Landlords face pitfalls when they go the DIY route Add to ...

The following article is from Canadian Real Estate Wealth Magazine .

Ask any landlord, contractor, builder or small real estate investor the one tool they have in their DIY renovation arsenal, and the answer is invariably the spreadsheet. Most property owners with some years of experience behind them have crafted a list of must-do projects as they inspect their latest investments. The spreadsheet, making up years of gained knowledge on a variety of projects, is the key to that successful renovation.

Peel back the spreadsheet onion and investors reveal the projects that are essential in making the most amount of profit for, what they hope is, the least amount of cost. Especially in a volatile economic climate with the fear of a double-dip recession, property investors and landlords are taking it upon themselves and "DIYing" their projects to ensure they are attracting the best tenants and/or buyers for their properties.

DIYing and the economy Owners and landlords are enhancing the value of their properties on their own more than ever before. Cost is always the number one factor and certainly the economy has heightened the need to cut expenses as much as possible.

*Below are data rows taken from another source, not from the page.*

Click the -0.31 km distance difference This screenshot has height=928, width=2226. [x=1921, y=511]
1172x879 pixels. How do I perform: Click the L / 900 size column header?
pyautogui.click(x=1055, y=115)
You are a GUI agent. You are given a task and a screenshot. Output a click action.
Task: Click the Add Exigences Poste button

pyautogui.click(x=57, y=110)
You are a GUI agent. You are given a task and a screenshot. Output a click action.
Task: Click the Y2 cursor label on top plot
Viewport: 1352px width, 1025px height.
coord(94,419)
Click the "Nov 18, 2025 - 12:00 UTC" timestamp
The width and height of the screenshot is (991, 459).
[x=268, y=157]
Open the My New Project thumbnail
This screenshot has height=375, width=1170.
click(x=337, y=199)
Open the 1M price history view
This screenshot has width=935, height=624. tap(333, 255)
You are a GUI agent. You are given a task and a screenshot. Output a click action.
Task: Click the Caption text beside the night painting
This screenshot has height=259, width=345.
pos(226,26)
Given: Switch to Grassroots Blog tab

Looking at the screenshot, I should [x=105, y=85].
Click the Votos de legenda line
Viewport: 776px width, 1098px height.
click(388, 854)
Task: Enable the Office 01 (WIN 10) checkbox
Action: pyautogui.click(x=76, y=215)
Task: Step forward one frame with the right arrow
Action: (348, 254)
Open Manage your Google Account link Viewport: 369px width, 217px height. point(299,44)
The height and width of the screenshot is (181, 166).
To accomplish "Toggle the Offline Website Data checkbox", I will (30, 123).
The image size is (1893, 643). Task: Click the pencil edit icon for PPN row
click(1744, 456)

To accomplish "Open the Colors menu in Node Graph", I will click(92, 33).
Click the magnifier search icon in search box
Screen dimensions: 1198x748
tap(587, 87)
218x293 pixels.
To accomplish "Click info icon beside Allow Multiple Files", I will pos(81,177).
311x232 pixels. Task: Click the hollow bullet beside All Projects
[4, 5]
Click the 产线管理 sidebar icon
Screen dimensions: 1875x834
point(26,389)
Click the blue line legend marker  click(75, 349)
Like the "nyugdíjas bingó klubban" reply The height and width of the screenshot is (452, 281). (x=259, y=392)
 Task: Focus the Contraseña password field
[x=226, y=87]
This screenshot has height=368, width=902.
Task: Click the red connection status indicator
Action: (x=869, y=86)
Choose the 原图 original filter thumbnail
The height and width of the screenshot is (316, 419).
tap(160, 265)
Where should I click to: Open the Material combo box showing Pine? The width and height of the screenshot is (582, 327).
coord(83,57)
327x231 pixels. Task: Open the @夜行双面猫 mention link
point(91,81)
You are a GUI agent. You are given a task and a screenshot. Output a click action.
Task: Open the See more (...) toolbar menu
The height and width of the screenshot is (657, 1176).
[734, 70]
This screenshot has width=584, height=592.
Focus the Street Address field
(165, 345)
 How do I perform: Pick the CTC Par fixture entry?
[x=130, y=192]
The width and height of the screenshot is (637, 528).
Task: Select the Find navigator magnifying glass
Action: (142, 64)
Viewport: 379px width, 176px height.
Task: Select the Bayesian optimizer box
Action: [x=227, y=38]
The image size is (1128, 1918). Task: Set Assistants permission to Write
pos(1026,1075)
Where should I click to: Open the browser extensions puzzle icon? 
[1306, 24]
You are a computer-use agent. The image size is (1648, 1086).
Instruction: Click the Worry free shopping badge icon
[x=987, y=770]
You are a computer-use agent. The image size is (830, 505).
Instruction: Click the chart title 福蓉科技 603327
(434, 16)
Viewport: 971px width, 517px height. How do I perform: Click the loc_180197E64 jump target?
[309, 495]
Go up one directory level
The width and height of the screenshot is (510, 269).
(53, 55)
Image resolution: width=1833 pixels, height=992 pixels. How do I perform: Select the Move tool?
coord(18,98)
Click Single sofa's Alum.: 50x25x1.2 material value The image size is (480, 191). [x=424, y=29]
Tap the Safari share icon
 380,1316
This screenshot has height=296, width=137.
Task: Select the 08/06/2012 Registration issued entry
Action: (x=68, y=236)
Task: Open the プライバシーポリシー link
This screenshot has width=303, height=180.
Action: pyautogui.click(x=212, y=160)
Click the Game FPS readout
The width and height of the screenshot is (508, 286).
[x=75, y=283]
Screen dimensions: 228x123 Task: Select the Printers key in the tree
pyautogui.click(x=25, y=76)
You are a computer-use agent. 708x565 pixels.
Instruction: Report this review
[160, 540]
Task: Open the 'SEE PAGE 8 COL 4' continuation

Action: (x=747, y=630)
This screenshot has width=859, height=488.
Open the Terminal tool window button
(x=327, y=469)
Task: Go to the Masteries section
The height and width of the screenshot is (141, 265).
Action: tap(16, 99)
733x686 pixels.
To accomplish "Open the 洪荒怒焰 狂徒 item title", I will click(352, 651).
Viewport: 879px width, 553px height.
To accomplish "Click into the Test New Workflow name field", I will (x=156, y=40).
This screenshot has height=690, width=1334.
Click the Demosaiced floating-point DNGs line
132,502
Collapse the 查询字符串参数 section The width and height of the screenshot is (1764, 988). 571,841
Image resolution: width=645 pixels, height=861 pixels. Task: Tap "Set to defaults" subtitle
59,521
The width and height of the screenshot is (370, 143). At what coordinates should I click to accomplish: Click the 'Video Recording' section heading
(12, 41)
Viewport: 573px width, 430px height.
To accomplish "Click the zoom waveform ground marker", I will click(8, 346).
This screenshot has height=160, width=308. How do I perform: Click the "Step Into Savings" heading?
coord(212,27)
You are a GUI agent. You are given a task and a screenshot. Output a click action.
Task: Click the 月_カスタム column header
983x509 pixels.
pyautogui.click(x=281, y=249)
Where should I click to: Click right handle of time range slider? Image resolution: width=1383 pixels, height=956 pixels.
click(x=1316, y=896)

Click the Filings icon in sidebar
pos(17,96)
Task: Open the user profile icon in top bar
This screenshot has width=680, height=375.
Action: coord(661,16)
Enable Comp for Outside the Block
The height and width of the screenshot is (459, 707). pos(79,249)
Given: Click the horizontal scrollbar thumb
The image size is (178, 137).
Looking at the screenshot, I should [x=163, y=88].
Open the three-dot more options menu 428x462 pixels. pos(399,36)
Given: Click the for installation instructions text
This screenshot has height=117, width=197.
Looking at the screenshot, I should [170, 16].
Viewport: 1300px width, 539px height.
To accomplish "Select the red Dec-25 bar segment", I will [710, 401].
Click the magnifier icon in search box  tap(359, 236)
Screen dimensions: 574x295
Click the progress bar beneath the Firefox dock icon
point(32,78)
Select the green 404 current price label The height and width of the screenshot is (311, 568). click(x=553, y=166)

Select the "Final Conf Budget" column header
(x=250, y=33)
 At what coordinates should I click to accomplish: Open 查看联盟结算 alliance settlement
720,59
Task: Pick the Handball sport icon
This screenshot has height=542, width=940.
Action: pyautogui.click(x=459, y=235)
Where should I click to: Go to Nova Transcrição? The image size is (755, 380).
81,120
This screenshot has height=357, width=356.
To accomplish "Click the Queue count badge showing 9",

Even though uncertainty in the economy can create buying opportunities for investors, would-be investors need to be aware of the pitfalls those investments might bring. “Economic times have increased the availability of some projects,” says Andrew Brennan, a professional real estate investor with Brennan Property Investments. “A lot of people who are behind on mortgage payments may not have the money to maintain their more distressed issues,” he adds.

There is a flipside to the economic story other than the availability of potential projects. Landlords, because of uncertainty, are looking to save money.

Stuart Henderson is a property owner and a senior member of the Ontario Landlords Association. The association has more than 3,000 members, most of whom own properties of 10 units or less. He says members are looking for assistance on DIY renovations more than they have in the recent past.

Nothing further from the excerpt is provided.